AI is just unauthorised plagiarism at a bigger scale
Framing: Is AI “just plagiarism”?
- Many see LLMs as industrialized, unauthorized reuse of others’ work, especially when outputs closely track specific tutorials, articles, or code.
- Others argue that humans “plagiarize” in a loose sense too (building on prior work), and that AI learning from text is analogous to human learning, not inherently theft.
- A recurring distinction: using ideas vs. reproducing expression. People accept influence and remixing, but object to near‑verbatim reuse without credit or consent.
Scale, automation, and qualitative change
- Several comments stress that scale changes the nature of the problem: what’s tolerable or negligible for individuals becomes harmful when automated for billions of documents.
- AI makes low‑effort rewriting and SEO gaming trivial, flooding the web with derivative content and crowding out originals.
Law, fair use, and copyright disputes
- Ongoing lawsuits against major AI companies are cited; legal status of training on copyrighted data is described as unsettled.
- Some argue training is transformative “learning” and should be fair use; others say copying for training is still copying, and memorization/recall shows it’s effectively lossy compression of protected works.
- There’s debate about whether robots.txt and site terms should be legally binding for training, and about registering copyrights to enable statutory damages.
Economic & labor impacts
- Concern that AI concentrates value: public content is scraped for free, then monetized as a paid API, undermining incentives for writers, artists, and coders.
- Fears that this accelerates wage pressure, job loss, and further “UBI‑style” precarity; others report huge personal productivity gains and “more stuff shipped.”
Web scraping, infrastructure, and SEO
- Heavy, sometimes non‑compliant crawlers from AI firms reportedly cause costs, load, even DoS‑like traffic to sites with no direct benefit.
- Creators report clones outranking originals in search, sometimes seemingly aided by LLM‑assisted rewriting; some say this predates AI but is now easier and faster.
Open source, IP skepticism, and “information wants to be free”
- A strong current argues copyright is over‑extended or broken; some welcome AI as de‑facto destruction of IP monopolies.
- Others counter that IP (including copyleft) is essential for sustainable art, software, and science, and that abolishing it would push everything back into patronage and secrecy.
Proposed responses and regulation
- Ideas include: mandatory licensing or micropayments for training data; collective/model commons ownership; forcing disclosure of training sets; legal teeth for robots.txt; or an “AI tax” to fund creators and public goods.
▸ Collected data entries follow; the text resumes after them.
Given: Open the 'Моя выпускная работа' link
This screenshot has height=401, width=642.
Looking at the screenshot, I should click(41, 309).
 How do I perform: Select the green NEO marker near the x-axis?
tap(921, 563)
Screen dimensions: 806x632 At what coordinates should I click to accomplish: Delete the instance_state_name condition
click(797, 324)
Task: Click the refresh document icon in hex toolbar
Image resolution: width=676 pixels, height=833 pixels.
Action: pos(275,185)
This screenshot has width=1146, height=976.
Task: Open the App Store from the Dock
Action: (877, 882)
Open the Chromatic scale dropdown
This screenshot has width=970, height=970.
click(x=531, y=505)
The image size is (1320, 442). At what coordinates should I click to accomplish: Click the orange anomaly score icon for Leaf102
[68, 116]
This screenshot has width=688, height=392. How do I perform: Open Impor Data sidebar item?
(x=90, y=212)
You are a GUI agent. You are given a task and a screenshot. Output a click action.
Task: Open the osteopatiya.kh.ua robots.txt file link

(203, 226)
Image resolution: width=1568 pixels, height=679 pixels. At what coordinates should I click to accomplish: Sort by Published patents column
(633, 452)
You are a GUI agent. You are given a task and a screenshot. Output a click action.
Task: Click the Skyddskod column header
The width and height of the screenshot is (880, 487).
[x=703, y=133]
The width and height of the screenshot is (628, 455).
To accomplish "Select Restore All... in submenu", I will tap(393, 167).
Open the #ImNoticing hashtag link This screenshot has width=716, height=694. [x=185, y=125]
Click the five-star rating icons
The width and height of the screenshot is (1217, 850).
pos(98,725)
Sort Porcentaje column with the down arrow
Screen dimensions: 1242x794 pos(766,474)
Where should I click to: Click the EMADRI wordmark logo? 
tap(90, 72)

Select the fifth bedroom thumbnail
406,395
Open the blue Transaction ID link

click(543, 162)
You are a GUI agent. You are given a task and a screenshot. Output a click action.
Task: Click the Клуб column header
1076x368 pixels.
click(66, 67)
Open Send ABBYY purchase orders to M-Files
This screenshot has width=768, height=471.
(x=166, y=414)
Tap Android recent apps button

- Skeptics doubt enforceability, worry about entrenching existing monopolies, or about disadvantaging jurisdictions that regulate when others don’t.
Meta-discussion
- Some see the debate on sites like HN as skewed by corporate or “AI‑bro” interests; others say opposition is mostly about threatened wages.
- There’s broad agreement that LLMs are powerful and disruptive, but deep disagreement over whether they are net liberation, net enclosure, or both.